_THE TASK_
Scan the entries below for the word "agent" and copy every line where it turns up.

_RECORD SET_
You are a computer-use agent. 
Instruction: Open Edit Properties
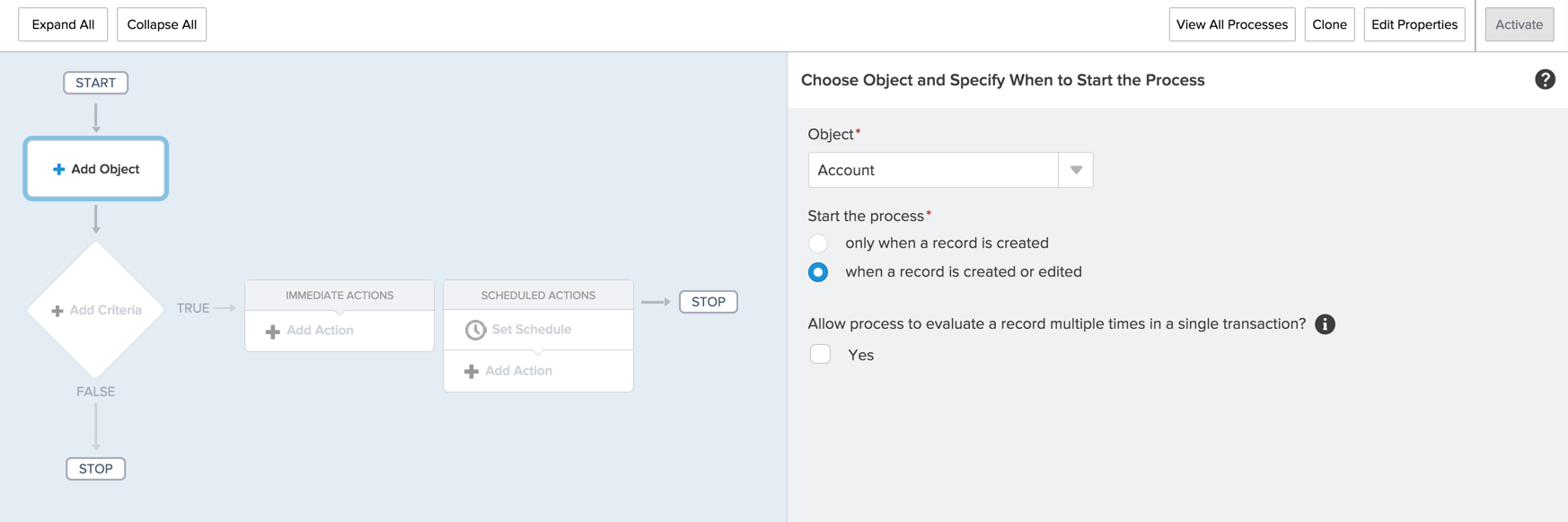1414,24
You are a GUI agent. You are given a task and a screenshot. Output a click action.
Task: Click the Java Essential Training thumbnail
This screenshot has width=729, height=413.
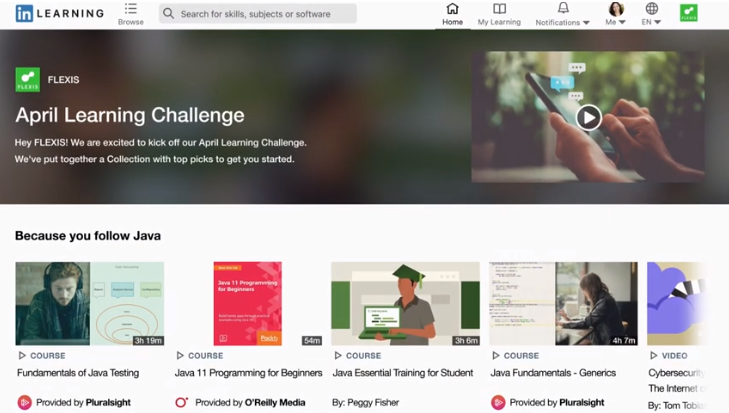click(x=405, y=303)
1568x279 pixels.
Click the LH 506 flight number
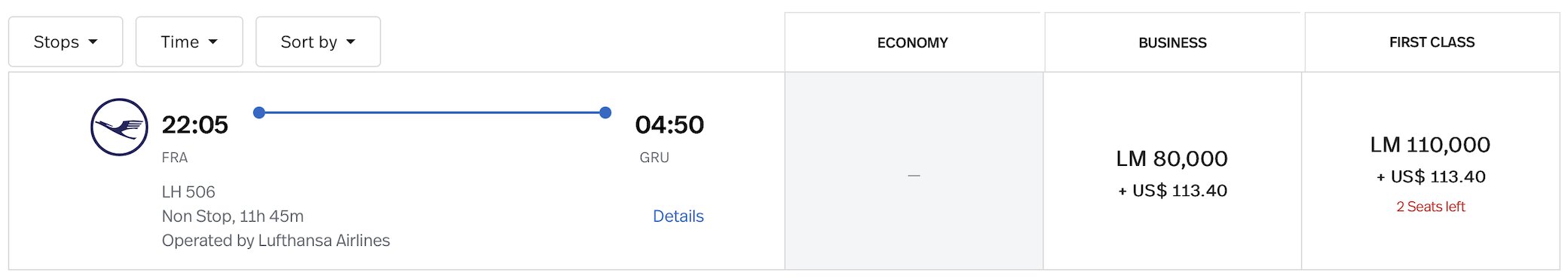click(x=188, y=192)
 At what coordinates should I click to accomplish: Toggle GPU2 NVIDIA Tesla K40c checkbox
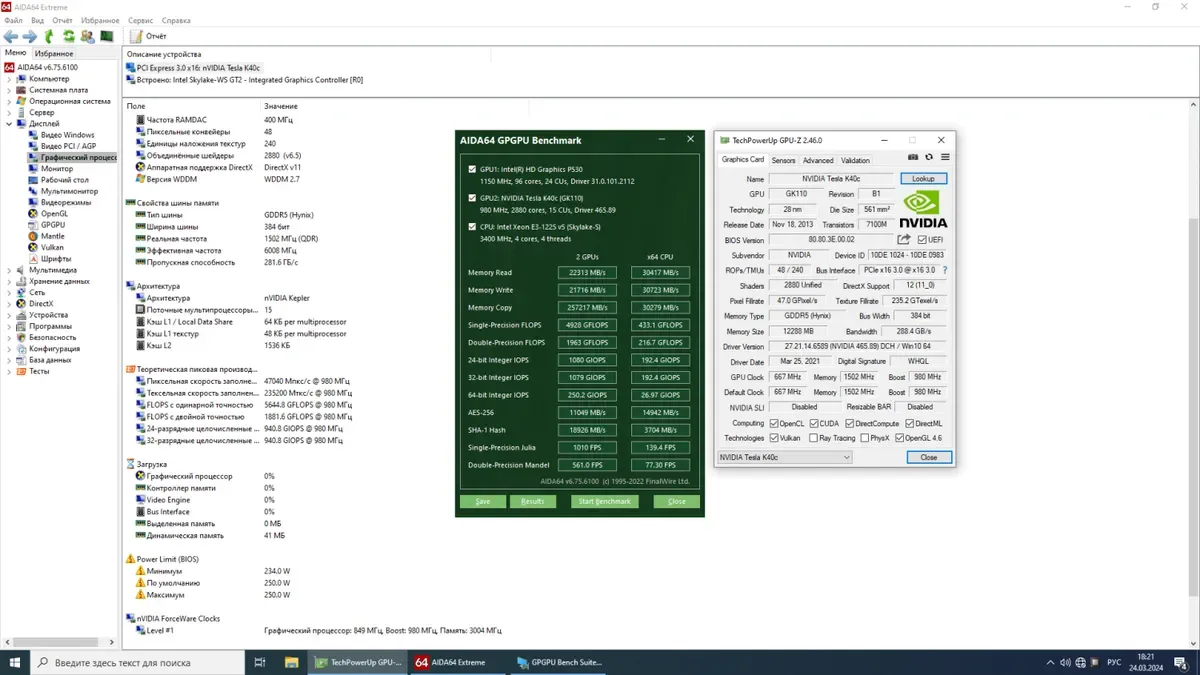[472, 198]
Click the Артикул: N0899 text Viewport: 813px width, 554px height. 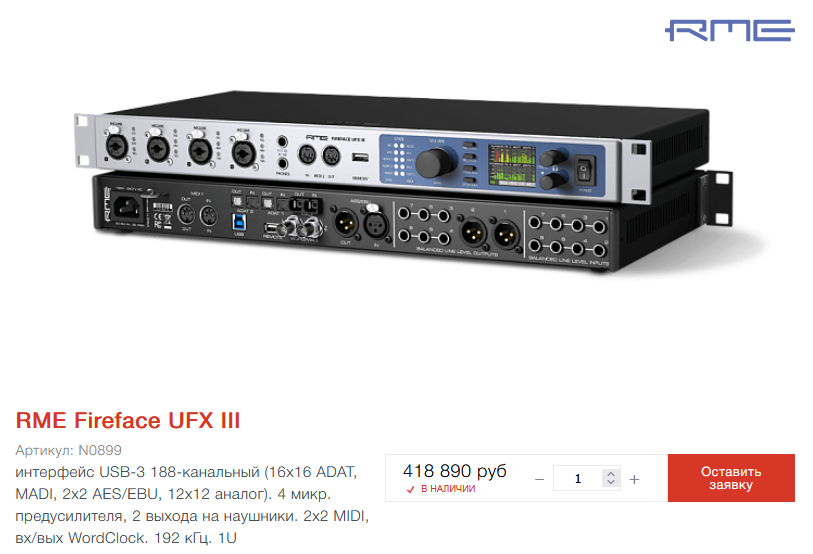click(x=68, y=450)
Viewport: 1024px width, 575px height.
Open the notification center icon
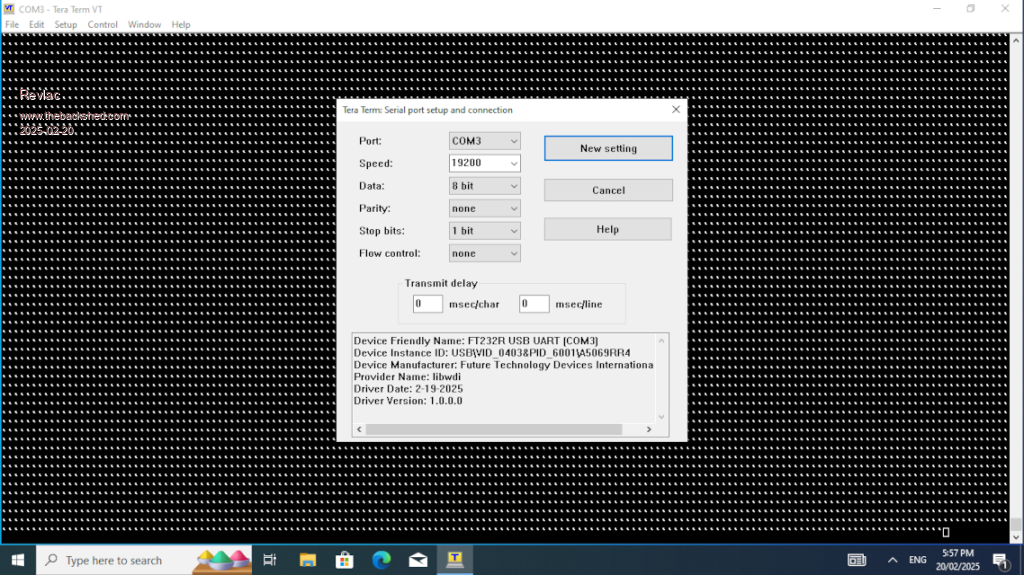(x=1000, y=560)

_REPLY TO THE TASK_
You are a computer-use agent. 
You are a GUI agent. You are given a task and a screenshot. Output a click action.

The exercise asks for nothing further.